Fowler insinúa que Gómez Farías no estaba muy lejos de ser un “hombre de bien” con inclinaciones moderadas.89 Sin obviar las mutaciones sustanciales de 1833-1834, es factible ponderar al vicepresidente como un reformista dentro de la Constitución. Fue el líder de un cambio significativo en variadas materias, pero al mismo tiempo un paladín de la exclusividad católica.90 Por prudencia política o por la rigidez constitucional, no bosquejó suprimir las tensiones legales detalladas por Mora y Zavala.91 La administración no se inclinaba por alguna de las posibilidades esgrimidas: omisiones explícitas y contenidos implícitos, límites éticos y cambios jurídicos.
La reforma de 1833-1834 se enmarca dentro de la creencia católica de sus protagonistas, pero también de algunos vectores fundamentales del pensamiento liberal. No hacía falta ser cismático o agnóstico para ser crítico con la Iglesia; y ser católico no conducía a una postura resignada hacia las expresiones del episcopado. A final de cuentas, existe toda una corriente de crítica católica e ilustrada proveniente del siglo XVIII contra las estructuras institucionales y las prácticas devocionales de la corporación cristiana. De manera sugestiva, Staples advierte que la experiencia de 1833-1834 estaba más próxima al reformismo ibérico del siglo XVIII que a la supuesta laicización del siglo XIX. Por su parte, Alfredo Ávila propone, apoyado en Charles A. Hale, que los procesos reformistas en América Latina más que “antecedentes del liberalismo y de la separación Iglesia-Estado, eran continuación y radicalización del regalismo borbónico”.92 Además, se puede añadir la presencia dialógica de la economía política en su versión católica e hispánica.
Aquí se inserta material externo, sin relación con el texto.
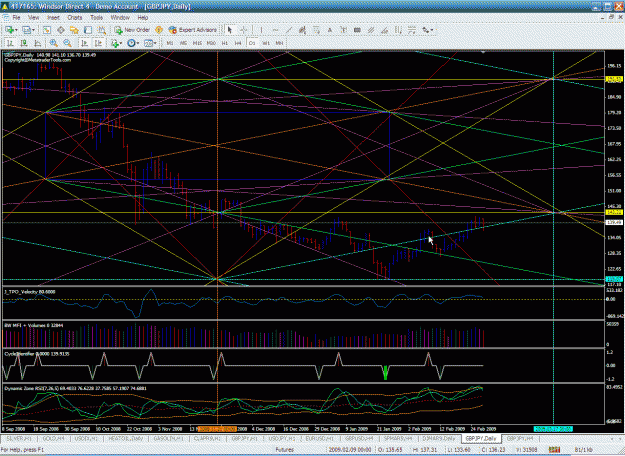
Task: Select the vertical line drawing tool
Action: [261, 30]
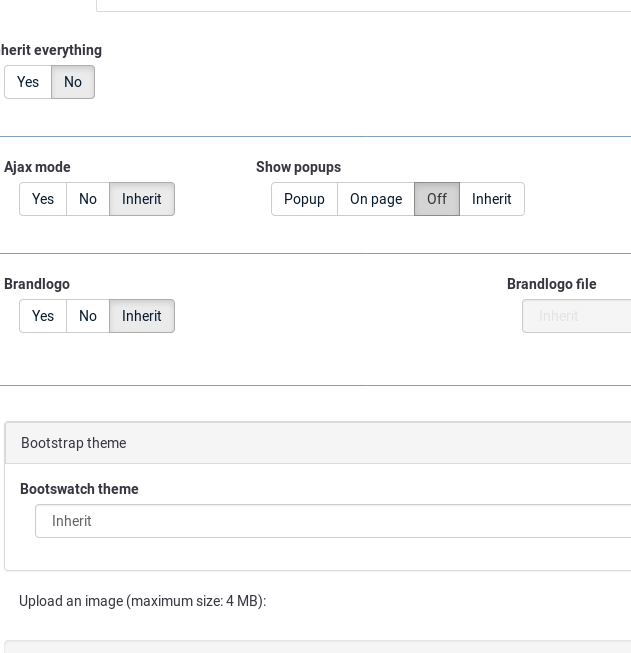Screen dimensions: 631x653
Task: Set Ajax mode to No
Action: (88, 199)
Ninguna de las doctrinas aludidas enunciaba la libertad de cultos. Tal vez, precisamente, la decisión de omitir la tolerancia es un indicio del horizonte conceptual de Gómez Farías, guiado más por el convencimiento en torno a la pertinencia de la exclusividad católica que por la incertidumbre ante las reacciones de sus antagonistas. Los censores de la reforma acusaban a sus dirigentes de jacobinos y anticristianos. En realidad, eran liberales en su gran mayoría de filiación católica y devoción pública.
Por último, la tolerancia perfila tanto los límites de la convivencia política como las fronteras de la armonía social. También sugiere algún tipo de xenofobia en determinados planteamientos. Además, la libertad de culto ponía a prueba los alcances de la libertad de expresión. No casualmente, las Siete Leyes (1835-1837) excluyeron la cuestión religiosa de la libertad de imprenta. La intolerancia traslucía tanto la evidente concepción de una concordia social regida por la virtud religiosa, como un notorio escepticismo ante una coexistencia pacífica entre confesiones distantes de la moral evangélica. No se trataba exclusivamente de la aceptación de otro culto, particularmente cuando fuese ajeno a la escritura bíblica. Se trata, quizás antes que nada, de la aceptación del otro, sobre todo cuando tuviera opiniones políticas evidentemente contrarias a las prevalecientes o resultara ajeno a los valores éticos dominantes. Es decir: el problema es no sólo la aceptación religiosa del hombre ajeno a la fe mayoritaria, sino también la normalización cívica del disidente respecto a la opinión dominante. La tolerancia religiosa era indisociable de la tolerancia política.